Quantitation of myocardial iodine-123 MIBG uptake in SPET studies: a new approach using the left ventricular cavity and a blood sample as a reference

In patients with chronic heart failure increased sympathetic activity is related to unfavourable prognosis. Since myocardial iodine-123 metaiodobenzylguanidine ([¹²³I]MIBG) uptake is related to myocardial noradrenaline content, i.e. cardiac sympathetic activity, measurement of myocardial [¹²³I]MIBG uptake may be of clinical use in determining prognosis or the effect of pharmacological intervention in these patients.
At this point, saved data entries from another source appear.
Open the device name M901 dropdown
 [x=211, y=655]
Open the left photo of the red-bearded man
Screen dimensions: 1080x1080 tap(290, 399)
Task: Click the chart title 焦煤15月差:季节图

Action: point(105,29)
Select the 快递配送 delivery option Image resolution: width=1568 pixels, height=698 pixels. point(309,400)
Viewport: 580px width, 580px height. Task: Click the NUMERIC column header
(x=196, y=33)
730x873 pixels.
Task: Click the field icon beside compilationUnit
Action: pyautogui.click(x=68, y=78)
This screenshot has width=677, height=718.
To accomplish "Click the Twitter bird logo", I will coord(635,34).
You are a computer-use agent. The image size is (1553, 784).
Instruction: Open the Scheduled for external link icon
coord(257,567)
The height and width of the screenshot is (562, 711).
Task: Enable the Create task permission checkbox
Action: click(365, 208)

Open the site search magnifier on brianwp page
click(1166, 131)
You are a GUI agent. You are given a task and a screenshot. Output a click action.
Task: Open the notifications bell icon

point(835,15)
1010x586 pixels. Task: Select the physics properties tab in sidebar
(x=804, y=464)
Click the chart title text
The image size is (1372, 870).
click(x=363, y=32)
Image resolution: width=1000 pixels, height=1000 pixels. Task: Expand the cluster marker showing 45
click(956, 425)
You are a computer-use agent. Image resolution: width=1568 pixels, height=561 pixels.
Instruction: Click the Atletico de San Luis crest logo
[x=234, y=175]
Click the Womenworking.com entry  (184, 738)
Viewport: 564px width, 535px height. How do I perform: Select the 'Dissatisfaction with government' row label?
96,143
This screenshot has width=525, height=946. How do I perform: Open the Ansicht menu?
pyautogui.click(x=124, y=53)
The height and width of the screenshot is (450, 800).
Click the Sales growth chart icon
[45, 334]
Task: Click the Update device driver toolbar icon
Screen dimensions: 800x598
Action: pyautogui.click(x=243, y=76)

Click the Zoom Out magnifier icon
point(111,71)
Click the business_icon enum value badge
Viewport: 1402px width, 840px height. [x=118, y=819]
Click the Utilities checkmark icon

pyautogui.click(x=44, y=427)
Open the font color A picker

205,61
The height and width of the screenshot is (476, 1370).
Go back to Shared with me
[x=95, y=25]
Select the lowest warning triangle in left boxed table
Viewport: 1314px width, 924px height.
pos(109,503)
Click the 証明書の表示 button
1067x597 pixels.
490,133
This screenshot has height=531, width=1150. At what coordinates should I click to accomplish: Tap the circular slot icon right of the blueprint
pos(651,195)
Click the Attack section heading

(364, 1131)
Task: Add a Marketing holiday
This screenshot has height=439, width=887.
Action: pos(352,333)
The aim of the present study was to evaluate a new method to quantitate myocardial [¹²³I]MIBG uptake with respect to reproducibility and accuracy. Eighteen [¹²³I]MIBG planar and single-photon emission tomography (SPET) studies of patients with chronic heart failure were evaluated. Myocardial uptake was calculated from the myocardial (MYO) to left ventricular cavity (C) count density ratio and the¹²³I activity in a blood sample. This was performed employing planar LAO images, a single-slice SPET method using the midventricular myocardial short-axis slice, and finally a multi-slice SPET method analysing semi-automatically drawn volumes of interest (VOIs). The accuracy of the multi-slice SPET method was verified using a cardiac phantom. The planar method was found to be reproducible [intra- and interobserver coefficients of variation (IACV and IRCV) were 0.025 and 0.012 respectively] but the mean MYO/C count density ratio was only 1.31±0.16 as a consequence of overprojection. For the single-slice SPET method IACV was 0.2 and IRCV was 0.13, representing poor reproducibility. For the multi-slice SPET method IACV was 0.051, IRCV was 0.047 and the mean MYO/C count density ratio was 5.4±2.42. Accuracy was 81% at a true MYO/C count density ratio of 6 in the phantom. It is concluded that the multi-slice SPET method using the left ventricular cavity VOI and a blood sample as a reference is a reproducible and accurate method for assessing myocardial [¹²³I]MIBG uptake.